**抜粋本文:**

_ _ _ _ _ _ _

判決は、西岡氏が植村氏の記事を「挫造」と主張した根拠について、以下の3点を「裁判所認定摘示事実」と定義したうえで、それぞれ適否を検討した。

 

 

 ①控訴人は、金学順が経済的困窮のためキーセンに身売りされたという経歴を有していることを知っていたが、このことを記事にすると権力による強制連行との前提にとって都合が悪いため、あえてこれを記事に記載しなかった(摘示事実1)、

 ②控訴人が、意図的に事実と異なる記事を書いたのは、権力による強制連行という前提を維持し、遺族会の幹部である義母の裁判を有利にするためであった(摘示事実2)、

 ③控訴人が、金学順が「女子挺身隊」の名で戦場に強制連行され、日本人相手に売春行為を強いられたとする事実と異なる記事をあえて書いた(摘示事実3)=高裁判決書14ページ

  

法律用語で「事実」というときは、それが実際にあったことか否かの真偽は必ずしも問われない。「虚偽の事実」という使い方もある。これに対し、その「事実」が偽りでなく実際にあったときは「真実」と呼んで区別している。この3点の摘示事実のうち、金学順さんがキーセン(妓生)に身売りされた経歴をめぐる「裁判所認定摘示事実1」について、判決は以下のように認定し、西岡氏の記述の「真実性」を否定した。 

 

キーセン身売り説に「真実相当性」を認める

 

 控訴人が原告記事A執筆当時、「金学順が経済的困窮のためキーセンに身売りされた」という経歴を有していることを知っていたとまでは認められないし、原告各記事執筆当時、「権力による強制連行との前提にとって都合が悪い」との理由のみから、あえてこれを記事にしなかったとまで認めることは困難である。=高裁判決書14ページ

 

しかし、西岡氏が「金学順が経済的困窮のためにキーセンに身売りされ、養父により人身売買により慰安婦にさせられたものであり、金学順が自らその旨述べていると信じた」ことには「相当の理由があるというべきである」として「真実相当性」を認め、西岡氏を免責した。

_ _ _ _ _ _ _

**課題 A:**
記録のうち「人工智能 (440, 2349)」を含む行から始まり、記録の末尾で終わる部分を、「苹果」を「Apple」に置き換えて更新し、それ以外はそのまま示すこと。画像は答えに含めない。
記録は抜粋本文とは関係がない。

_ _ _ _ _ _ _

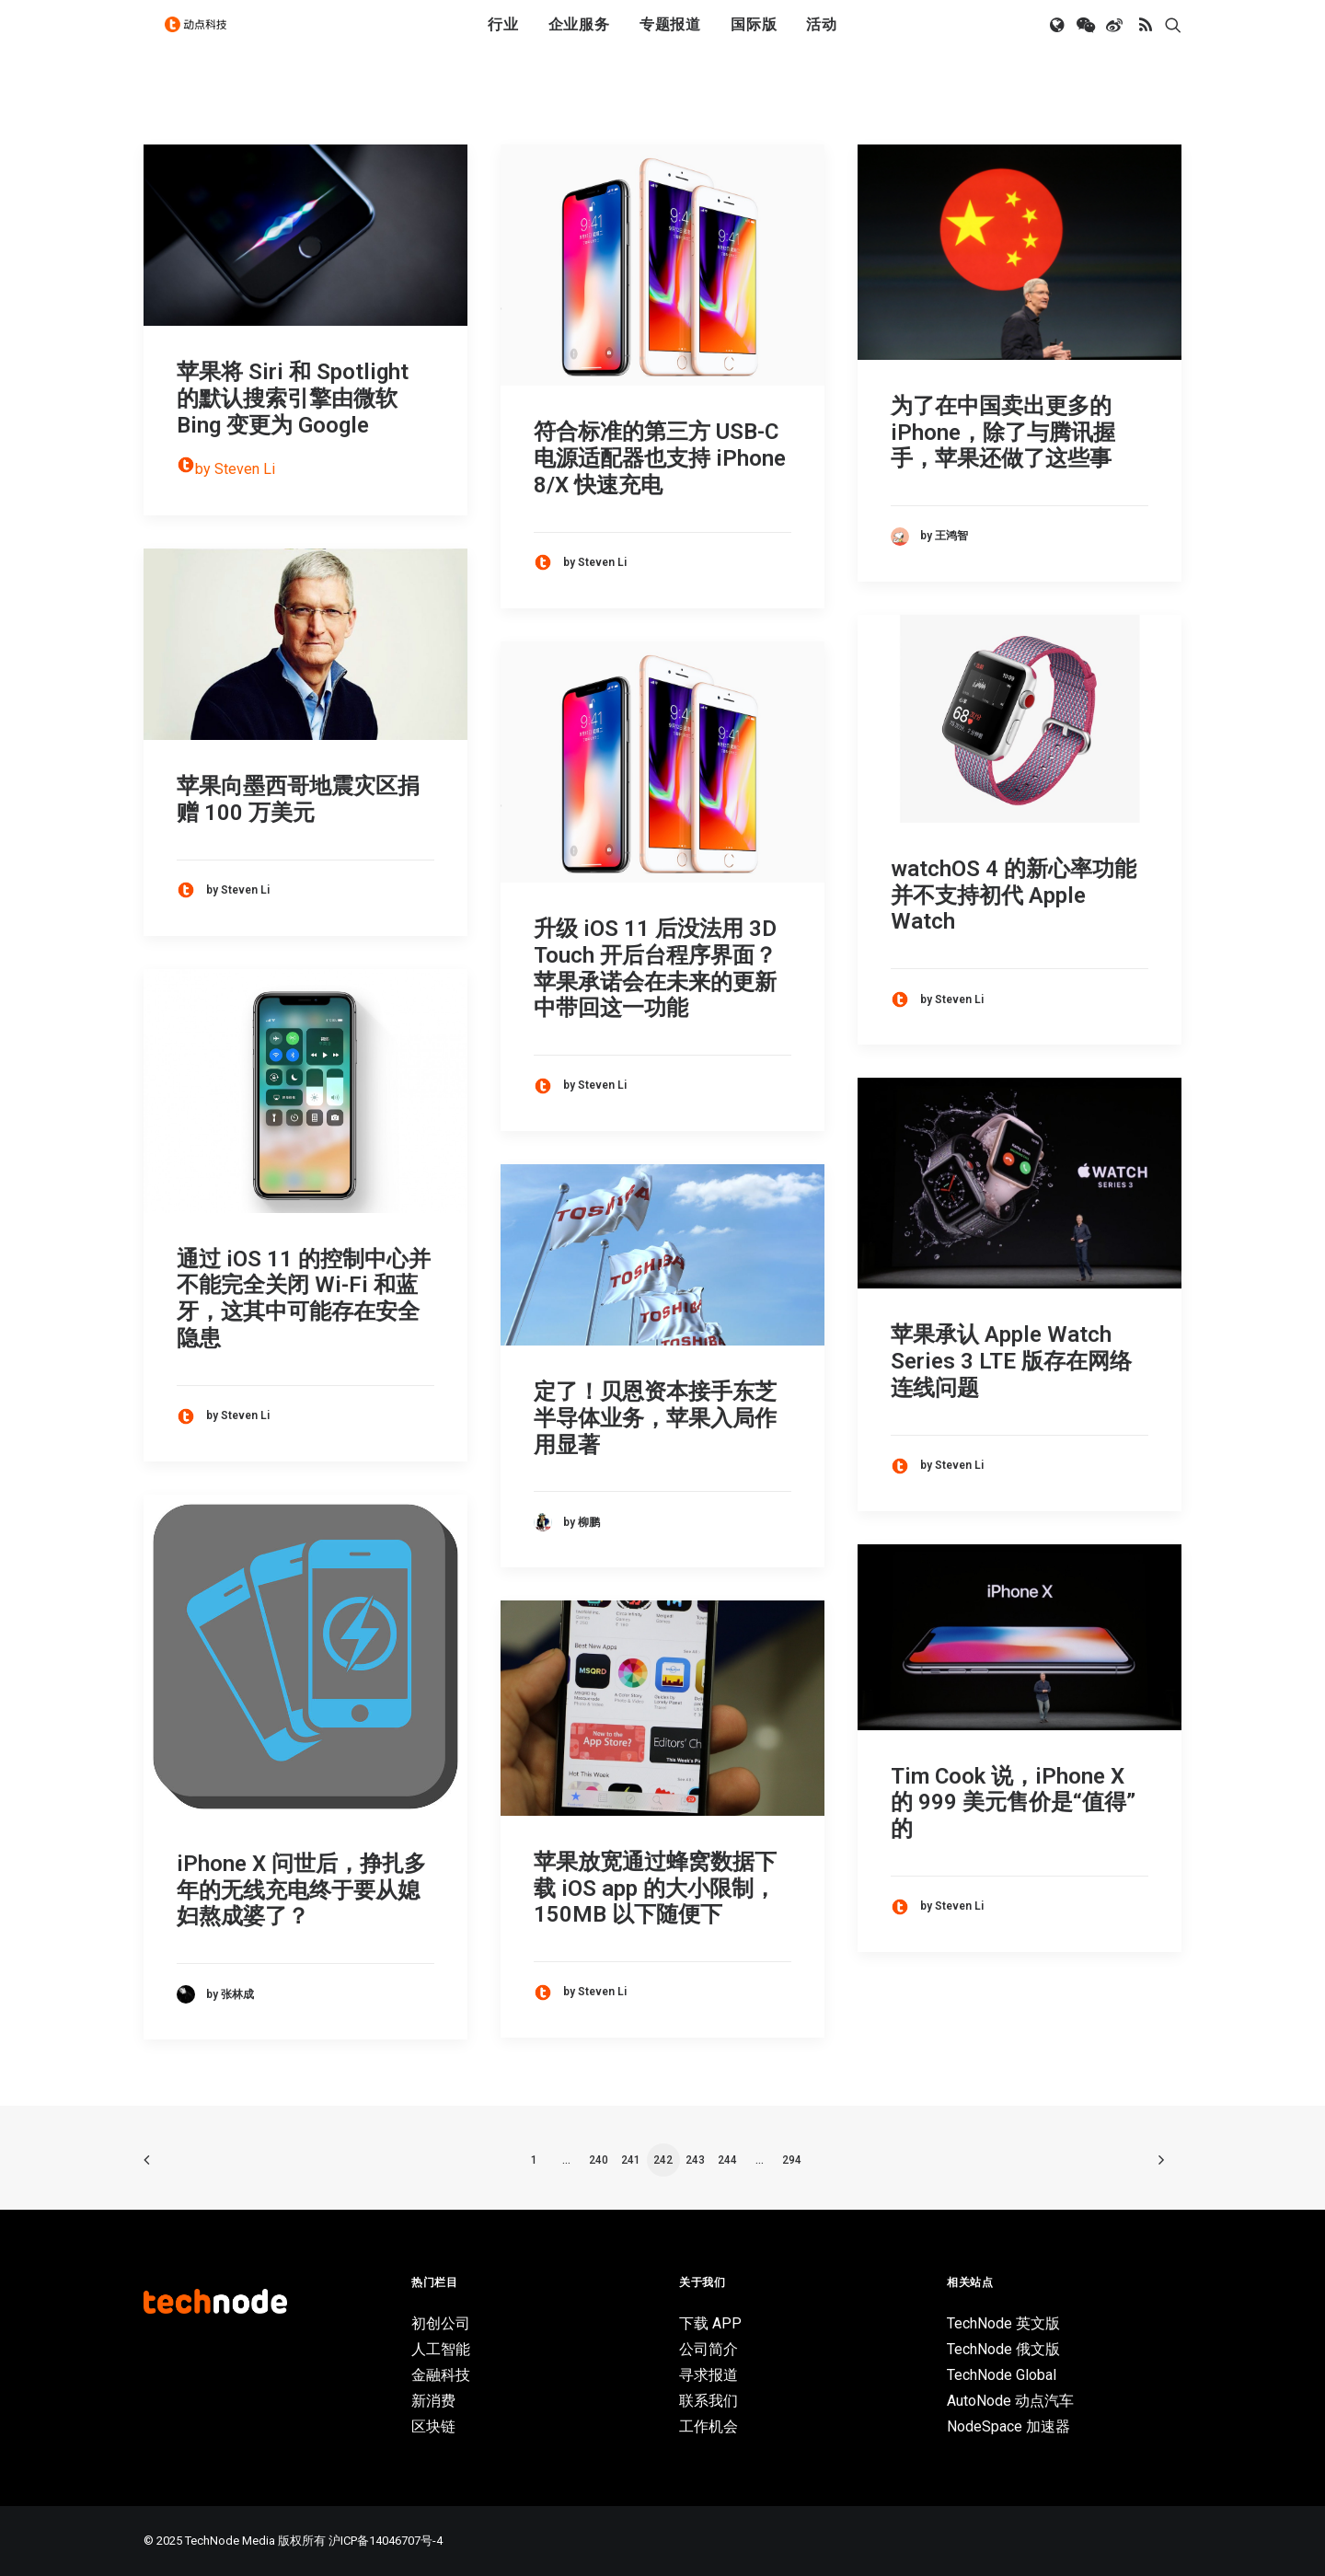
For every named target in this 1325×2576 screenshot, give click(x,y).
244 (727, 2160)
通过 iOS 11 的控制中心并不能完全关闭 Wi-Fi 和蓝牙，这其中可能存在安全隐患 (304, 1298)
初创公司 (440, 2323)
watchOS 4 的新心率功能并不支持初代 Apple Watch (1013, 895)
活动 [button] (821, 39)
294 (791, 2160)
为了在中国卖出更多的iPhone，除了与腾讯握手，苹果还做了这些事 (1003, 432)
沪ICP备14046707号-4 (385, 2540)
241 (630, 2160)
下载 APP (710, 2323)
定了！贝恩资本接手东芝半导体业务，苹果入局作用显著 (655, 1418)
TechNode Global (1001, 2375)
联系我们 (708, 2400)
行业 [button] (503, 39)
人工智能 (440, 2349)
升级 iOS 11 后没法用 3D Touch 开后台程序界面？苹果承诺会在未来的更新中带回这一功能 (655, 968)
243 (695, 2160)
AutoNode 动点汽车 (1010, 2400)
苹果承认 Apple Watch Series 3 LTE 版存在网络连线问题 (1011, 1361)
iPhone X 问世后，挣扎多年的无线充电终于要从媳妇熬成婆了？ (301, 1890)
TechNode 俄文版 (1003, 2349)
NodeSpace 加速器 (1008, 2426)
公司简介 (708, 2349)
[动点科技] (202, 39)
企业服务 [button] (579, 39)
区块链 (433, 2426)
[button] (1058, 39)
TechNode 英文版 (1003, 2323)
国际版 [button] (754, 39)
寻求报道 (708, 2375)
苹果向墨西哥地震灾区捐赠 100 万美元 (298, 799)
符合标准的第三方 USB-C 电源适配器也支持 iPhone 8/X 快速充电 (660, 458)
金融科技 (440, 2375)
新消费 (433, 2400)
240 (598, 2160)
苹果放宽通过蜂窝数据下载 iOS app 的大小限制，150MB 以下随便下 (655, 1888)
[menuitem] (503, 39)
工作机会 (708, 2426)
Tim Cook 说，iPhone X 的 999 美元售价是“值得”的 (1013, 1802)
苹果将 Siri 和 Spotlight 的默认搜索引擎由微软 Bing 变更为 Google (293, 398)
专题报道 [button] (670, 39)
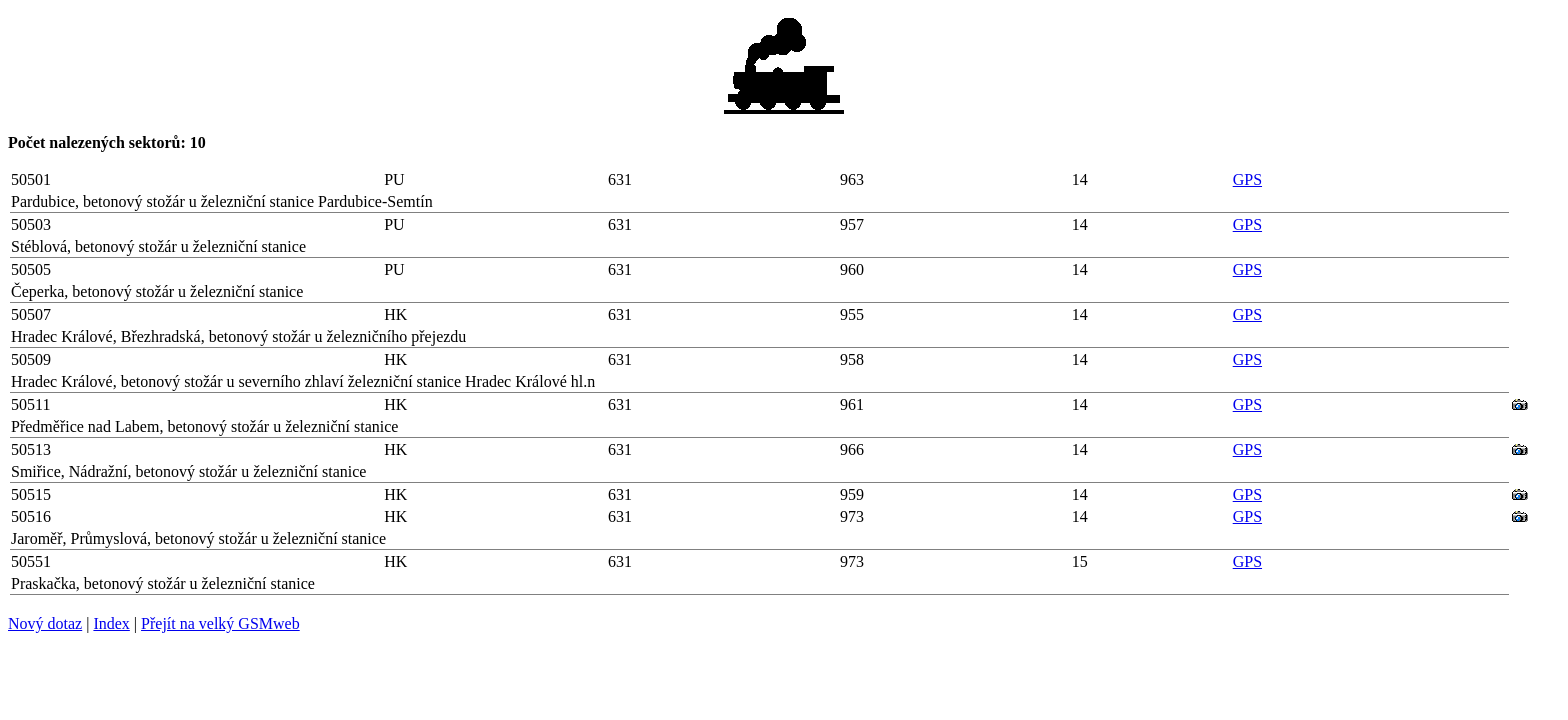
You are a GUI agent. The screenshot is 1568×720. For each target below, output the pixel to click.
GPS (1247, 179)
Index (111, 623)
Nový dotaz (45, 623)
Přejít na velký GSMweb (220, 623)
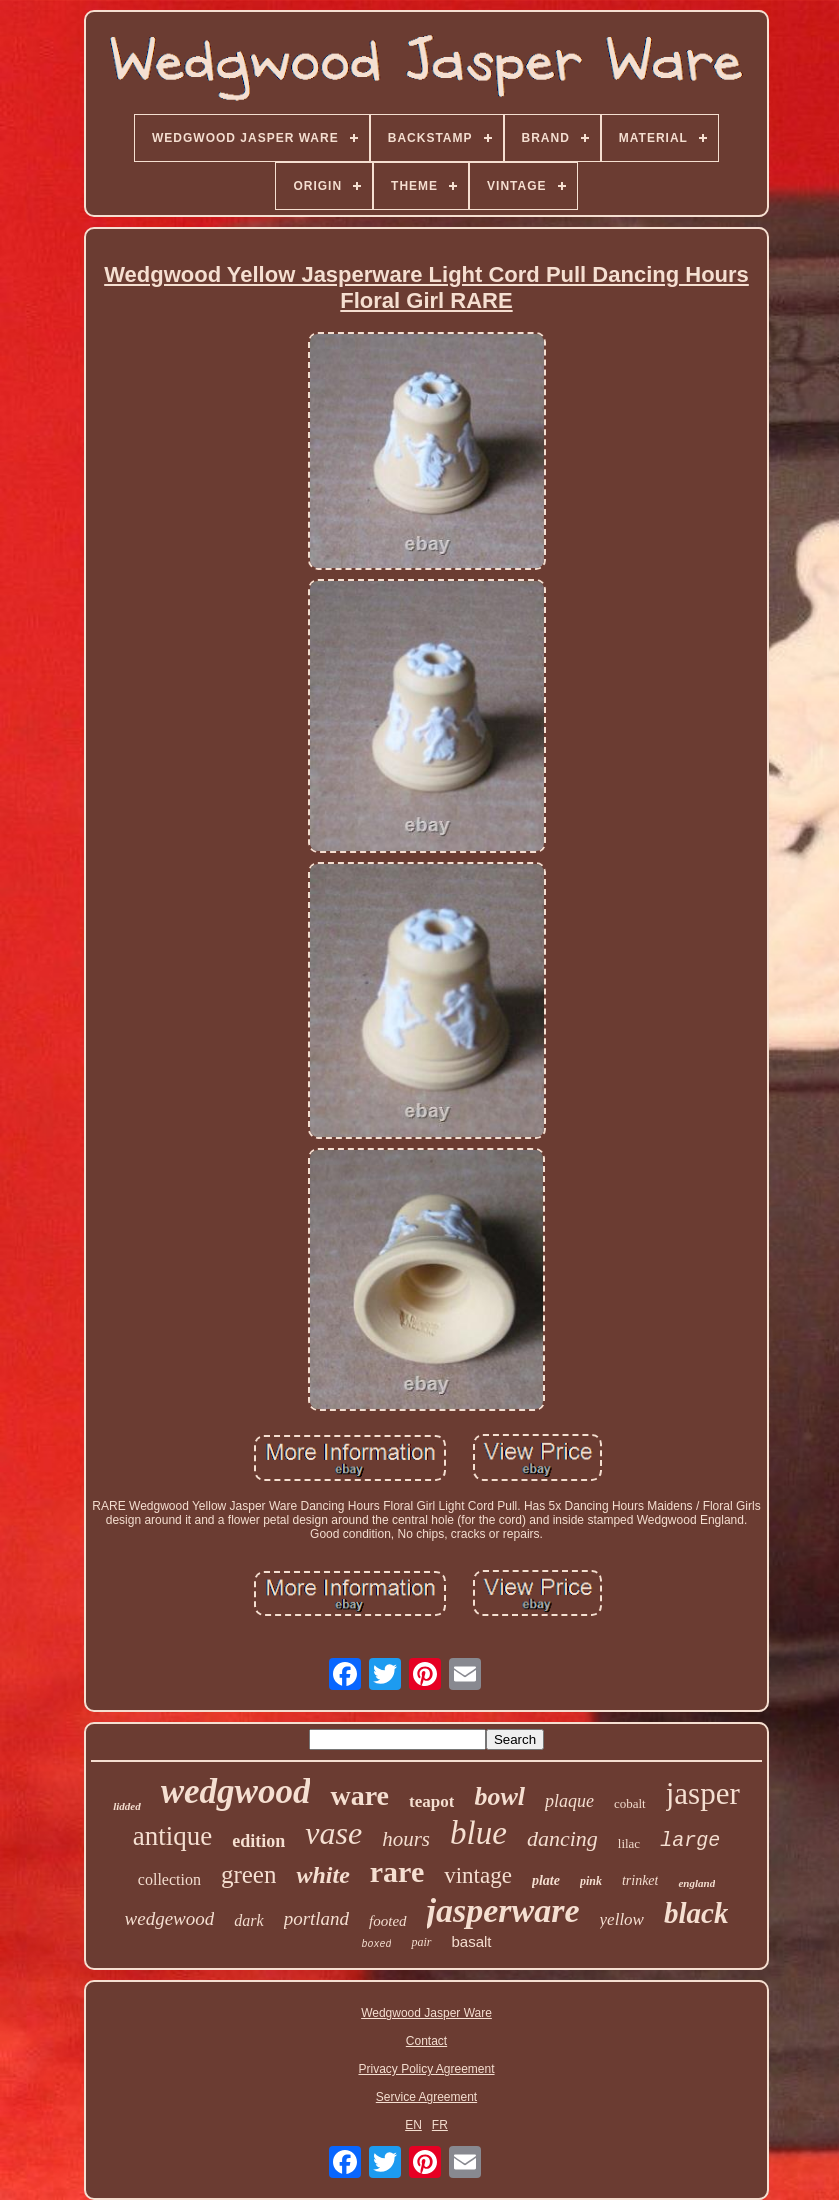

_ _ _ _ _ _ _

**課題 B:**
判決についての抜粋によると、判決が「裁判所認定摘示事実1」について西岡氏の記述の真実性を否定したのはなぜか。1〜3文で説明せよ。

**最終回答 A:**
人工智能 (440, 2349)
升级 iOS 11 后没法用 3D Touch 开后台程序界面？Apple承诺会在未来的更新中带回这一功能 (655, 968)
243 (695, 2160)
AutoNode 动点汽车 (1010, 2400)
Apple承认 Apple Watch Series 3 LTE 版存在网络连线问题 (1011, 1361)
iPhone X 问世后，挣扎多年的无线充电终于要从媳妇熬成婆了？ (301, 1890)
TechNode 俄文版 (1003, 2349)
NodeSpace 加速器 (1008, 2426)
公司简介 (708, 2349)
[动点科技] (202, 39)
企业服务 [button] (579, 39)
区块链 (433, 2426)
[button] (1058, 39)
TechNode 英文版 (1003, 2323)
国际版 [button] (754, 39)
寻求报道 (708, 2375)
Apple向墨西哥地震灾区捐赠 100 万美元 (298, 799)
符合标准的第三方 USB-C 电源适配器也支持 iPhone 8/X 快速充电 (660, 458)
金融科技 (440, 2375)
新消费 (433, 2400)
240 (598, 2160)
Apple放宽通过蜂窝数据下载 iOS app 的大小限制，150MB 以下随便下 (655, 1888)
[menuitem] (503, 39)
工作机会 (708, 2426)
Tim Cook 说，iPhone X 的 999 美元售价是“值得”的 (1013, 1802)
Apple将 Siri 和 Spotlight 的默认搜索引擎由微软 Bing 变更为 Google (293, 398)
专题报道 [button] (670, 39)
You are a GUI agent. The screenshot is 1568×720. For each target below, output the pixel to click.
GPS (1247, 179)
Index (111, 623)
Nový dotaz (45, 623)
Přejít na velký GSMweb (220, 623)

**最終回答 B:**
控訴人が原告記事Aの執筆当時、金学順が経済的困窮のためにキーセンに身売りされた経歴を知っていたとまでは認められないとされたためである。また、「権力による強制連行との前提にとって都合が悪い」という理由だけで、あえてこれを記事にしなかったとまで認めることは困難だとされた。